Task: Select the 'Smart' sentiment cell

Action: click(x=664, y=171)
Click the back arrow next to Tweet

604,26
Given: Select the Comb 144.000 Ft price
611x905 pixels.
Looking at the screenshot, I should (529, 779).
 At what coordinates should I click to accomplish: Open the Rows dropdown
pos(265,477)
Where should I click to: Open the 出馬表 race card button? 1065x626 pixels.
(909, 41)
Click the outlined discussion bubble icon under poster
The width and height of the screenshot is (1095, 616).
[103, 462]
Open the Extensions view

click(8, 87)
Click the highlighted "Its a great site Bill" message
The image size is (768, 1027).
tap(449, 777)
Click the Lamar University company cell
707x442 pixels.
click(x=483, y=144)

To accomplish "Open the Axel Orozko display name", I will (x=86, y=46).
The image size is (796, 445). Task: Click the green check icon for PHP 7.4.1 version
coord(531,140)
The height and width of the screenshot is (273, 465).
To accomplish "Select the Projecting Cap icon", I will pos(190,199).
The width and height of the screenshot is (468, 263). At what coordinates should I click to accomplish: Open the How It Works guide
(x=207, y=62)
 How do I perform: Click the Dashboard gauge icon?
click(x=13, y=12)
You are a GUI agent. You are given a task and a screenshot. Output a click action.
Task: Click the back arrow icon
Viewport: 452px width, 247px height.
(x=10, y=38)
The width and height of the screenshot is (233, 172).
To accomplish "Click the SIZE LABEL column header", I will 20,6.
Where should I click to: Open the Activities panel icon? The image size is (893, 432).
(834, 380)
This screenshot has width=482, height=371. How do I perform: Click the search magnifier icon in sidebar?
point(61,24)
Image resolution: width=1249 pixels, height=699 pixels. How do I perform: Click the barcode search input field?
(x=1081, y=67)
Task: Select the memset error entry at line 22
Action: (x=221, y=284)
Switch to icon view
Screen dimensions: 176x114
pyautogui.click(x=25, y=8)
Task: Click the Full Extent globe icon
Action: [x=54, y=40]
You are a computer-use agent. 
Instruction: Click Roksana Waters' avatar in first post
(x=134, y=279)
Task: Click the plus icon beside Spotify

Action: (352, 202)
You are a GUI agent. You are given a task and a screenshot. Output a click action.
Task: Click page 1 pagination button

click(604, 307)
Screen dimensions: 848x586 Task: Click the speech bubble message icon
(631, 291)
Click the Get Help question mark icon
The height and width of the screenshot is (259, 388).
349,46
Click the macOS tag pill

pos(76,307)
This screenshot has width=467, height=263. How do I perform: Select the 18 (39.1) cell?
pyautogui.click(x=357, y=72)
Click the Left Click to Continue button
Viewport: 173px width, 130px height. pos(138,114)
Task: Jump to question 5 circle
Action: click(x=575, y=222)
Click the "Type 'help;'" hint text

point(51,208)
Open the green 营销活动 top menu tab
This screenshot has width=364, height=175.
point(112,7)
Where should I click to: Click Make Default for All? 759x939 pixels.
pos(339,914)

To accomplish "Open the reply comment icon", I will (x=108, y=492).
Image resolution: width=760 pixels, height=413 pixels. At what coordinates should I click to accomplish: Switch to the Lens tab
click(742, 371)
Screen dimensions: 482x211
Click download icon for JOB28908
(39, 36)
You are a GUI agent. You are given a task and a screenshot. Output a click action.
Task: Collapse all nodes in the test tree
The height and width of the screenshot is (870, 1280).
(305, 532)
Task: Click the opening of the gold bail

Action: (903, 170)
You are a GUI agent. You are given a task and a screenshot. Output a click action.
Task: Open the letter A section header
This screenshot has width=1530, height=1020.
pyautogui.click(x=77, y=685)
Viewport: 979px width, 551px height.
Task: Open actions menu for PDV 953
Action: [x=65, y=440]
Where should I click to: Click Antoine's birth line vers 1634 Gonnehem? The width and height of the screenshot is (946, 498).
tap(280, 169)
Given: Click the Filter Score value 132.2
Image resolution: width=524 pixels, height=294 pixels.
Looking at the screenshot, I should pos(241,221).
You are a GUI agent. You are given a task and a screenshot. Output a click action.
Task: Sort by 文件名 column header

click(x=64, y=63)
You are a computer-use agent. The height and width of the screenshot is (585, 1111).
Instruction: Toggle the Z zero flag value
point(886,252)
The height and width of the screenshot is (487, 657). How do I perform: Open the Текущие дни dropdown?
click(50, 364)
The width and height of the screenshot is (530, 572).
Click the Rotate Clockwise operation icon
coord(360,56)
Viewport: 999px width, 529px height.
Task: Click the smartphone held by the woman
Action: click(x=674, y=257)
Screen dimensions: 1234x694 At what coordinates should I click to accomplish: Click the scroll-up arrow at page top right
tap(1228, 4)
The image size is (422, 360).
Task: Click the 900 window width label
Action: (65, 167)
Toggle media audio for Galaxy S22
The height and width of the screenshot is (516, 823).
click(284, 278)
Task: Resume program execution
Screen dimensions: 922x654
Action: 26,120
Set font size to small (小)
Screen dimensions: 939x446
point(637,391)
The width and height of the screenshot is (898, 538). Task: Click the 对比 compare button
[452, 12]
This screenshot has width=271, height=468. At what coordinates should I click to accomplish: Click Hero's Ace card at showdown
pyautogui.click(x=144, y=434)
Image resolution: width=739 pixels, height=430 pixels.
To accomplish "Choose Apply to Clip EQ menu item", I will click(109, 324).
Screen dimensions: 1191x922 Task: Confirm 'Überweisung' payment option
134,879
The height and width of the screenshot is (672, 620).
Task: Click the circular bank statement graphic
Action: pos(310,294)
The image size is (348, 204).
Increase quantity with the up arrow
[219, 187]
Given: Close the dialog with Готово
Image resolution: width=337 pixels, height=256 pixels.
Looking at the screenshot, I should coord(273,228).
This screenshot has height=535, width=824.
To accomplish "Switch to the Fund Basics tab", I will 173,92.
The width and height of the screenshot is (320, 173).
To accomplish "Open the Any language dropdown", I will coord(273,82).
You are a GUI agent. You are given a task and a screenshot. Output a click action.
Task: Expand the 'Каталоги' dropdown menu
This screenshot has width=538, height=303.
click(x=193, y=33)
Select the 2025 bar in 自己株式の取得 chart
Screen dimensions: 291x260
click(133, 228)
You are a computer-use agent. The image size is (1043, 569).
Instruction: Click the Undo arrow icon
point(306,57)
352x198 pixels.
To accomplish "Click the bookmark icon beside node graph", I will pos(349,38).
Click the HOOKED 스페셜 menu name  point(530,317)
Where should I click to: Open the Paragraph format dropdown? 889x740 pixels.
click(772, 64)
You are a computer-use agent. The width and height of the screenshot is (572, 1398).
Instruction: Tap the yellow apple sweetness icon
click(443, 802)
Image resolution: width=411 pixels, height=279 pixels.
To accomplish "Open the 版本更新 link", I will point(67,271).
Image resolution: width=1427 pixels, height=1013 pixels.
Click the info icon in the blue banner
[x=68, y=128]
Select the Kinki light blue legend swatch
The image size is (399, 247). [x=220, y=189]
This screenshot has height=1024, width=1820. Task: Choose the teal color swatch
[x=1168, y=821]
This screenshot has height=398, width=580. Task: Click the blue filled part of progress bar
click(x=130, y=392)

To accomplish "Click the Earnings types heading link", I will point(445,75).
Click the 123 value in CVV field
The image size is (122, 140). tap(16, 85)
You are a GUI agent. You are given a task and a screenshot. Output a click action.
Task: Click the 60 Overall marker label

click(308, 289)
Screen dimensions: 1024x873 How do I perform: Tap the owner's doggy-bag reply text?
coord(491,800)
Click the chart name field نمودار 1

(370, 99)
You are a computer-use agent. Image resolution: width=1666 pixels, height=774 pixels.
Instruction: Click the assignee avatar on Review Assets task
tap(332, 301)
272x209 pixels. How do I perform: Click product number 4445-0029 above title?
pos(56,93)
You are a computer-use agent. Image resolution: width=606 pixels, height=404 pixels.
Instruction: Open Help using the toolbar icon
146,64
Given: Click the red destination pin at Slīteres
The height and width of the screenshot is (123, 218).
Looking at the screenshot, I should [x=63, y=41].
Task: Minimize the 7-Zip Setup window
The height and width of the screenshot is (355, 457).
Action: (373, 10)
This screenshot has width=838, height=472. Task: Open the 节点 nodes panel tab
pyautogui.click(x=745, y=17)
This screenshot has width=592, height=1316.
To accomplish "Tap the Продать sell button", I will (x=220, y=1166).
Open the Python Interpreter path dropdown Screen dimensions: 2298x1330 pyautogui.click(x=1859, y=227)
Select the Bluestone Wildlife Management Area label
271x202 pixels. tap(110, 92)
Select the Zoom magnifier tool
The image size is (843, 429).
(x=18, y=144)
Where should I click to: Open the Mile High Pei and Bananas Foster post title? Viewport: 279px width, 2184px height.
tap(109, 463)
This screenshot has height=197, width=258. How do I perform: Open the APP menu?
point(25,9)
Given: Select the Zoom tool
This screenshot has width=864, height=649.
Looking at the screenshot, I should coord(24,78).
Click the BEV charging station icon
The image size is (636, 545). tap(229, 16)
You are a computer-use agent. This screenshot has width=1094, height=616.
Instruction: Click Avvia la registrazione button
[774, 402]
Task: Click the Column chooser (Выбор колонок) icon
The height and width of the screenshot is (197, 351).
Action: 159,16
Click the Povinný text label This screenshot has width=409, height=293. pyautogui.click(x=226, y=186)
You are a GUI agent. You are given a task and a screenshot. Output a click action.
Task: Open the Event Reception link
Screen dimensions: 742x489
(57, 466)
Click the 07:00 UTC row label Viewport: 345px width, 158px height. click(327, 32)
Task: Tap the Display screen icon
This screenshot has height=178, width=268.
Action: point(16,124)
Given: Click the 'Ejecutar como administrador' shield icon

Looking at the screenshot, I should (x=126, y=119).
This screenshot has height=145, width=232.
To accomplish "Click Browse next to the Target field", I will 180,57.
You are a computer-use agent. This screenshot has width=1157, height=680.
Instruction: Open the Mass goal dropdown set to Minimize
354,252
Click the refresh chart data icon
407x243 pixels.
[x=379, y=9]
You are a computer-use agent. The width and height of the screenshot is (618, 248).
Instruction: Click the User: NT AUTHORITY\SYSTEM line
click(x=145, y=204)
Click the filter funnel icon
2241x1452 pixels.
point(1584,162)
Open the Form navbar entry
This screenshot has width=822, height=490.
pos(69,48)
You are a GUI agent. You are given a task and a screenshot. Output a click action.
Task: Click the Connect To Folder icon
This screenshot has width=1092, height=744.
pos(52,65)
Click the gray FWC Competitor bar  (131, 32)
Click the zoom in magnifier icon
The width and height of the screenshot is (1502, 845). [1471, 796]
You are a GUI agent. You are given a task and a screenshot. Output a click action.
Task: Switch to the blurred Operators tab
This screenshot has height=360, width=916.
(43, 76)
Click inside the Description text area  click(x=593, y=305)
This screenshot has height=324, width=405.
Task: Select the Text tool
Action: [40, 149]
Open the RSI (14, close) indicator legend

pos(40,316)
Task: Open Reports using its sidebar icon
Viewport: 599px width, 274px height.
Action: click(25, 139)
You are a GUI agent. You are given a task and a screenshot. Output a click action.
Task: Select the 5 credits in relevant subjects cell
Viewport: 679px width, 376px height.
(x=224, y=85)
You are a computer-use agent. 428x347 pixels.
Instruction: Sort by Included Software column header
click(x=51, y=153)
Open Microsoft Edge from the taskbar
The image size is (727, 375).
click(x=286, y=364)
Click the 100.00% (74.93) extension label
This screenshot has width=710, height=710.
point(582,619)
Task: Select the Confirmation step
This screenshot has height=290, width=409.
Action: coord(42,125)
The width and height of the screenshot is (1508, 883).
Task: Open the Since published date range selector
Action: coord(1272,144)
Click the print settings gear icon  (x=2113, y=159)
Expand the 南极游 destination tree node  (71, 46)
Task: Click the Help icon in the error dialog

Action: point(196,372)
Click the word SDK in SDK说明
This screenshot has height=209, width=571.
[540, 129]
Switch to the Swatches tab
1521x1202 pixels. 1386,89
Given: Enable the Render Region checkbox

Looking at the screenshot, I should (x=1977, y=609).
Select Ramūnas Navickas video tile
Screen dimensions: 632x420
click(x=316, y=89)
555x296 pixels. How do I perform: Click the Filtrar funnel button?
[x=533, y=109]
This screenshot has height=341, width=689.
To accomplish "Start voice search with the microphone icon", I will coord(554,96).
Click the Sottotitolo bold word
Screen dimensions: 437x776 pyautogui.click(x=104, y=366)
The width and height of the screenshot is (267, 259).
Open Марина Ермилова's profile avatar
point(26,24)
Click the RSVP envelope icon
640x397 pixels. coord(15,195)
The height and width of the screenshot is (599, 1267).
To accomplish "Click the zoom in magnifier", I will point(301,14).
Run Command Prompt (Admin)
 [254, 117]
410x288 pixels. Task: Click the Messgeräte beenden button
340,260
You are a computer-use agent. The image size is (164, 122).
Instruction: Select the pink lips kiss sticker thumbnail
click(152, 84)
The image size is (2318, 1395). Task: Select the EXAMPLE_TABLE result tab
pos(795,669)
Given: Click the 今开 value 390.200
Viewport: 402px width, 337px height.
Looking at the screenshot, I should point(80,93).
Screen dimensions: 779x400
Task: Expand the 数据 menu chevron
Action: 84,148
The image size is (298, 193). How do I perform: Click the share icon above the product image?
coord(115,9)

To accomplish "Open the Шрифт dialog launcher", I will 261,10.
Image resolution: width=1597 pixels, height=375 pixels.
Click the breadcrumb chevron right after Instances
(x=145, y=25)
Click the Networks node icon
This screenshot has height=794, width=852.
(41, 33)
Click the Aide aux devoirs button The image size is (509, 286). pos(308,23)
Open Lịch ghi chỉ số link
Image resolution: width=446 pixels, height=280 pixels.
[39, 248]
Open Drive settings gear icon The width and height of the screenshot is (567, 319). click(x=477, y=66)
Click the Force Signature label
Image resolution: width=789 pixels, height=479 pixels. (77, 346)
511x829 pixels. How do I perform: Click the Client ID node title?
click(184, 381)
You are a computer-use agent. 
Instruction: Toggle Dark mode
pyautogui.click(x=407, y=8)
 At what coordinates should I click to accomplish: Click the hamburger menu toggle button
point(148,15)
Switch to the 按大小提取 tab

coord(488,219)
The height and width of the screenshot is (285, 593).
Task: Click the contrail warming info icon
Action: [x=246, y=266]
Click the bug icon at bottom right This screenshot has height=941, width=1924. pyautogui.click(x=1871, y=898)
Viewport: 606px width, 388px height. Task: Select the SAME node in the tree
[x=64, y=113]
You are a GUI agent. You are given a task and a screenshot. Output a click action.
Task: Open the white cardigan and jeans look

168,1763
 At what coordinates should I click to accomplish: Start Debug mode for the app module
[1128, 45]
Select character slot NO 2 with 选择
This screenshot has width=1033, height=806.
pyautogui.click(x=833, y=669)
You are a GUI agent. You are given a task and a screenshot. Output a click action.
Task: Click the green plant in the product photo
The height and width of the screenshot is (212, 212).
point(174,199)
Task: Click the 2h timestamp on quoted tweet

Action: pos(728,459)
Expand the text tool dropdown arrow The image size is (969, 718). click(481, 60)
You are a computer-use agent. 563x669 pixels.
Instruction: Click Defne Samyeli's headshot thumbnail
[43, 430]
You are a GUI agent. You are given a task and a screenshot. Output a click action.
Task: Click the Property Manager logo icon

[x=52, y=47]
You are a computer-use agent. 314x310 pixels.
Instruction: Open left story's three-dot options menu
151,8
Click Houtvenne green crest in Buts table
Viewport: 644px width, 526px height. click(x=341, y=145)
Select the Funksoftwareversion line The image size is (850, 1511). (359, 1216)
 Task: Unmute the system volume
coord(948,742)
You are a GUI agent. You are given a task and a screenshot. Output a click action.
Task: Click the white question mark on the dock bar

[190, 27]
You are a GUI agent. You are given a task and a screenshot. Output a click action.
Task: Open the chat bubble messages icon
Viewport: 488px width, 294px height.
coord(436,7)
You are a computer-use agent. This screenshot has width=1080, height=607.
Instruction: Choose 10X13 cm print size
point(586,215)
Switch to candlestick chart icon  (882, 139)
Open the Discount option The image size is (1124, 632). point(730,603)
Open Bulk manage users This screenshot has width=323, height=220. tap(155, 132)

**Given exercise**
Duplicate the rows in the stretch from the line containing "The width and height of the screenshot is (320, 173)." through the line containing "point(306,57)", keeping every line identical.

**Exercise answer**
The width and height of the screenshot is (320, 173).
To accomplish "Open the Any language dropdown", I will coord(273,82).
You are a GUI agent. You are given a task and a screenshot. Output a click action.
Task: Expand the 'Каталоги' dropdown menu
This screenshot has width=538, height=303.
click(x=193, y=33)
Select the 2025 bar in 自己株式の取得 chart
Screen dimensions: 291x260
click(133, 228)
You are a computer-use agent. The image size is (1043, 569).
Instruction: Click the Undo arrow icon
point(306,57)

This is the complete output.